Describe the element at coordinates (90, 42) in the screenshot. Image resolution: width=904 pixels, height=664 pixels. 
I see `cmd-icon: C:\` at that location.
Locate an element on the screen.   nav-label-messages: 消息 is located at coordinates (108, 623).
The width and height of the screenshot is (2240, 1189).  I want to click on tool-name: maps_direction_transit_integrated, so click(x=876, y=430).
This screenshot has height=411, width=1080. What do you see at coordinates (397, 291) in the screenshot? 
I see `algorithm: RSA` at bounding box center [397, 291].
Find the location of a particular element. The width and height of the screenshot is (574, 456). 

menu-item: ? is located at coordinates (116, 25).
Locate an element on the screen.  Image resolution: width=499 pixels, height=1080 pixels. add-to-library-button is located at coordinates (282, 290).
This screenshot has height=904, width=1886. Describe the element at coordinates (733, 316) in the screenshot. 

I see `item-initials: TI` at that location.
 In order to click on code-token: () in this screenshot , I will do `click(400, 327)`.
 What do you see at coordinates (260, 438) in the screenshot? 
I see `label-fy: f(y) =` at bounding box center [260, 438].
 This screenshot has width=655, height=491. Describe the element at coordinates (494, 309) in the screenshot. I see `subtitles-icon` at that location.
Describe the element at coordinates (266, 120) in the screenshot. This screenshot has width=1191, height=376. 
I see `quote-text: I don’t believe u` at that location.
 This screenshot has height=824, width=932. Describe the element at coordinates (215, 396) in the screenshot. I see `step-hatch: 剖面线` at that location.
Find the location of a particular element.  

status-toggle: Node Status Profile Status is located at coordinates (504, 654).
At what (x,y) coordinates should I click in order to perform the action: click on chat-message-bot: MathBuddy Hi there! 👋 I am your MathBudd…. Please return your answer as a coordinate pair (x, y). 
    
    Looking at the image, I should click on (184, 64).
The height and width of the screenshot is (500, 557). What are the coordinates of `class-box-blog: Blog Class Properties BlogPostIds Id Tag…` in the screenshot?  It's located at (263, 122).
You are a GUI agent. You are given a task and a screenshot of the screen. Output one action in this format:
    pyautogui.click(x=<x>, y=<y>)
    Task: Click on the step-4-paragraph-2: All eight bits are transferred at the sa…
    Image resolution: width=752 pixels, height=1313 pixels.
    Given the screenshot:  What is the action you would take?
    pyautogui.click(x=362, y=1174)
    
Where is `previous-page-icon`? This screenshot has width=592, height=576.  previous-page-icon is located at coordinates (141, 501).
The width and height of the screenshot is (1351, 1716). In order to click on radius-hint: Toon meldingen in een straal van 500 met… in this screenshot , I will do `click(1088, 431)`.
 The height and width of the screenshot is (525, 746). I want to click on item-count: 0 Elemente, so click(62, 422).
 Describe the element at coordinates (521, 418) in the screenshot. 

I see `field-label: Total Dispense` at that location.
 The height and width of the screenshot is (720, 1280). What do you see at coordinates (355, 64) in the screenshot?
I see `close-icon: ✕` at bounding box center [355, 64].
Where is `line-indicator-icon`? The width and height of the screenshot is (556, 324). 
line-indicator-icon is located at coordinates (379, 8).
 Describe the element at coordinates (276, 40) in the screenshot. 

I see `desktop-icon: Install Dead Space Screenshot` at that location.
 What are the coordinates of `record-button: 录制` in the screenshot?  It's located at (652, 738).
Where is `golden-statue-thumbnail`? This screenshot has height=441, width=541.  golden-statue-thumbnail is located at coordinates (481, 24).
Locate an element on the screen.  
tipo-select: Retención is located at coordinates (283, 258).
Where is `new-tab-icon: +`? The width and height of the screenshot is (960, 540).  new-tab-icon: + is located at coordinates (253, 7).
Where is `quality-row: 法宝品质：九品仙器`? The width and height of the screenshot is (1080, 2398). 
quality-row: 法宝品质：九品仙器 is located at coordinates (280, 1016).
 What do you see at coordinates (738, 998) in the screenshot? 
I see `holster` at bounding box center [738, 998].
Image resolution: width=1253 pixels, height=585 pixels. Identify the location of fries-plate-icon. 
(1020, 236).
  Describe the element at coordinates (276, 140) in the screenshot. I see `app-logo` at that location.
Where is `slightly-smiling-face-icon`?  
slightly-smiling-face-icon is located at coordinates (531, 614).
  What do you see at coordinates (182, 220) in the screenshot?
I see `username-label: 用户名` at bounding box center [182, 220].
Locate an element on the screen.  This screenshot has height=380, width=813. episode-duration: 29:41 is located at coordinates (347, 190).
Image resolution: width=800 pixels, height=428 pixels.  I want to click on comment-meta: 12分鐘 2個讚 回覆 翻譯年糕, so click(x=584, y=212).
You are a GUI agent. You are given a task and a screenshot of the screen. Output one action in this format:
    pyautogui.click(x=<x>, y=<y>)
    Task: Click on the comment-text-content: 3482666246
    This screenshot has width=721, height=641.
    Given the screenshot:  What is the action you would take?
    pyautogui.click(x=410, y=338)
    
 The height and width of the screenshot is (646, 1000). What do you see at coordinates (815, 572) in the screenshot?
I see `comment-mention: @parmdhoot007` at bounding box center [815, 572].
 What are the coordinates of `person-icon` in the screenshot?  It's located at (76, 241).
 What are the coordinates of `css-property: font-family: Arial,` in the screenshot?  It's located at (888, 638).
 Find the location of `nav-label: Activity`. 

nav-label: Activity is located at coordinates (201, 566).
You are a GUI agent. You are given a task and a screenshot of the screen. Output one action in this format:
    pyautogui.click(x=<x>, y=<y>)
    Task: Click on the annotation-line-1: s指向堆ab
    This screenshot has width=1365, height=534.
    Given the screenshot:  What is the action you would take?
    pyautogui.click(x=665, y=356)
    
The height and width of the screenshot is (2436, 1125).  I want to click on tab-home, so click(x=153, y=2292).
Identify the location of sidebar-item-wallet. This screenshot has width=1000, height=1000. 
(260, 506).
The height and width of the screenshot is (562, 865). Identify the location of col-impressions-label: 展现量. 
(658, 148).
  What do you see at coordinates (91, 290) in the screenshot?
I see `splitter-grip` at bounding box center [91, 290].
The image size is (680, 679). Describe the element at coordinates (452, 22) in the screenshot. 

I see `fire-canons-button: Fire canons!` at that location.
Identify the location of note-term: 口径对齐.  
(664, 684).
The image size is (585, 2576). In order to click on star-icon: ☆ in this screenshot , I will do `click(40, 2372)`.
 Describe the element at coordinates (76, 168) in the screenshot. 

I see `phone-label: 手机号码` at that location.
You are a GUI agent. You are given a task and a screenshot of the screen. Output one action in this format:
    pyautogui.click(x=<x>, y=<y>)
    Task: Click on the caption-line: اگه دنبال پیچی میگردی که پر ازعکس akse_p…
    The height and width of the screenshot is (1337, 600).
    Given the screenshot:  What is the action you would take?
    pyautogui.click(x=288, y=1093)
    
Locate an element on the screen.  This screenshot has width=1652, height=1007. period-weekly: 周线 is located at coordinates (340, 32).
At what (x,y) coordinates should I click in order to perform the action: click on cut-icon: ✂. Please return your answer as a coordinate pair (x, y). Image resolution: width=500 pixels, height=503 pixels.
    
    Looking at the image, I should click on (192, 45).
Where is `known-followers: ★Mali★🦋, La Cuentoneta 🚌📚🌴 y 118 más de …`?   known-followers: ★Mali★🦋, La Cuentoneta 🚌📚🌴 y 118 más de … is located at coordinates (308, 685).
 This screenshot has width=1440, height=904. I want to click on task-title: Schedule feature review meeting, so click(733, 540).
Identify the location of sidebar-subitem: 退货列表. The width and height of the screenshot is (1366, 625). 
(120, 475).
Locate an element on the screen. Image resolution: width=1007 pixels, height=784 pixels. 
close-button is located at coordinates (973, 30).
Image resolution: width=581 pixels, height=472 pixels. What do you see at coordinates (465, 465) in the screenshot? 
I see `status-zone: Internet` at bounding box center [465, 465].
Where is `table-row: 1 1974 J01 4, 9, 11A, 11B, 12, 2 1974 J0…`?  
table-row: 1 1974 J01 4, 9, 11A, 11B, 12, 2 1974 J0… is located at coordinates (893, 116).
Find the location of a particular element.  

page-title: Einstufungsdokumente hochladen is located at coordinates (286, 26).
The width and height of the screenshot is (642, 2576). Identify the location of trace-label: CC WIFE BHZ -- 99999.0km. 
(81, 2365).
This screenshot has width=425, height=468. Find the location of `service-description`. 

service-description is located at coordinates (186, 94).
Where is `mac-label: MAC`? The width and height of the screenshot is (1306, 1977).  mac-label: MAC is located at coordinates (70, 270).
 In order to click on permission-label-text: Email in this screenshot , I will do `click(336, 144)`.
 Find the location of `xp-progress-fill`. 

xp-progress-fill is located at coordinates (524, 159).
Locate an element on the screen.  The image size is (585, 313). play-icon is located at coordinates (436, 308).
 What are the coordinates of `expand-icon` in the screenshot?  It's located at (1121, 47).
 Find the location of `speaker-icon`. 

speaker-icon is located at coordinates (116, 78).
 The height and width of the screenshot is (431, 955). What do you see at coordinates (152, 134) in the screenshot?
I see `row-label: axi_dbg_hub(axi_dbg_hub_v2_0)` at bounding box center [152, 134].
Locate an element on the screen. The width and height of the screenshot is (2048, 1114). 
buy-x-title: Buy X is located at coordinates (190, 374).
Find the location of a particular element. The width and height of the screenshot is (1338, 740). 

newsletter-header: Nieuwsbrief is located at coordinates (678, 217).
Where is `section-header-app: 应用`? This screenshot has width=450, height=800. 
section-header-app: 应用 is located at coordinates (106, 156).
┄┄┄┄┄┄┄┄┄┄
What you need to do:
Convert the records above into a Markdown table with the columns Row and Line, one row per line. Begin at the line that has "at (1121, 47)." and stop after the last line of the records, leaving out blank lines.

Written answer:
| Row | Line |
|---|---|
| 1 |  What are the coordinates of `expand-icon` in the screenshot?  It's located at (1121, 47). |
| 2 |  Find the location of `speaker-icon`.  |
| 3 | speaker-icon is located at coordinates (116, 78). |
| 4 |  The height and width of the screenshot is (431, 955). What do you see at coordinates (152, 134) in the screenshot? |
| 5 | I see `row-label: axi_dbg_hub(axi_dbg_hub_v2_0)` at bounding box center [152, 134]. |
| 6 | Locate an element on the screen. The width and height of the screenshot is (2048, 1114).  |
| 7 | buy-x-title: Buy X is located at coordinates (190, 374). |
| 8 | Find the location of a particular element. The width and height of the screenshot is (1338, 740).  |
| 9 | newsletter-header: Nieuwsbrief is located at coordinates (678, 217). |
| 10 | Where is `section-header-app: 应用`? This screenshot has width=450, height=800.  |
| 11 | section-header-app: 应用 is located at coordinates (106, 156). |